Question: Customer is not seeing a difference between control and induced cells(induction with LPS+ATP). Can we help with optimization? Parameters: macrophages induced from THP-1 cells, using 50 ng/ml PMA for 48 hr Cells in 12 well plates at 3×10^5 cells/well Three groups: experimental with HIV, Positive Control and Untreated. Given fresh media 24 hrs then added 1 ug/ml LPS for 24 hr then 5 mM ATP for 2 hr
Answer: In our lab, we actually saw a greater response in the THP-1 monocytes (not PMA-primed), we had the greatest response with LPS exposure at 100 ng/mL + 5 mM ATP for 24 hours. In our THP I monocyte studies we found induction levels ranging from 10-30% (average was 26.2%) in 24 hour (LPS/ATP exposure) samples compared to 3-8% in negative controls. When working with THP-1 cells primed with PMA to become macrophage-like, in general we were able to achieve better results with lower LPS concentrations and exposure periods than with the THP-1 monocytes. For instance, exposure to 10ng/mL LPS for 2 hours without any supplemental ATP was sufficient to produce the desired effect. I am a bit concerned that the customer’s use of 1 ug/mL LPS for 24 hours may be too high concentration/exposure period and the susceptible cells are moving through pyroptosis, lysing, and are lost from the positive control sample well prior to even receiving the FAM-YVAD-FMK stain. If this is the case, they are missing the period when more of the positive control cells would be stain positive with FAM-FLICA. I would encourage them to experiment with lower LPS concentrations and exposure periods and see if their results are improved. It is also important to note caspase-1 is rapidly secreted by macrophages after its activation by the inflammasome pathway. Therefore, it turns out macrophages might not be the best cell model for use with this product. We have also been working with nigericin, as an alternate inducing agent.
Question: The component FAM-YVAD-FMK Part#665 vial in the kit is empty. Please help me to solve this problem.

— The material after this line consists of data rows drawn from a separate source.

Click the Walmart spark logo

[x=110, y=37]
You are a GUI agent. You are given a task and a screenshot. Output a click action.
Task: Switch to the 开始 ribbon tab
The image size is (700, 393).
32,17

Answer: All of our FLICA products, including FAM-YVAD-FMK, are lyophilized as part of the manufacturing process. The vials contain such a small amount of material (µg quantities) that the green FAM-FLICA reagents are nearly invisible in the amber vials. It may be visible as a slight iridescent sheen on the sides of the vial. Per the instructions in our manual, the FLICA vials are reconstituted in DMSO and diluted into PBS and subsequently diluted into cell culture media for staining cells. In order to check that the FLICA vial contains the proper lyophilized reagent, please check the appearance of the DMSO-reconstituted FLICA reagent. It should be orange in appearance and once diluted 1:5 in PBS, the FAM-FLICA reagent should be yellow in appearance.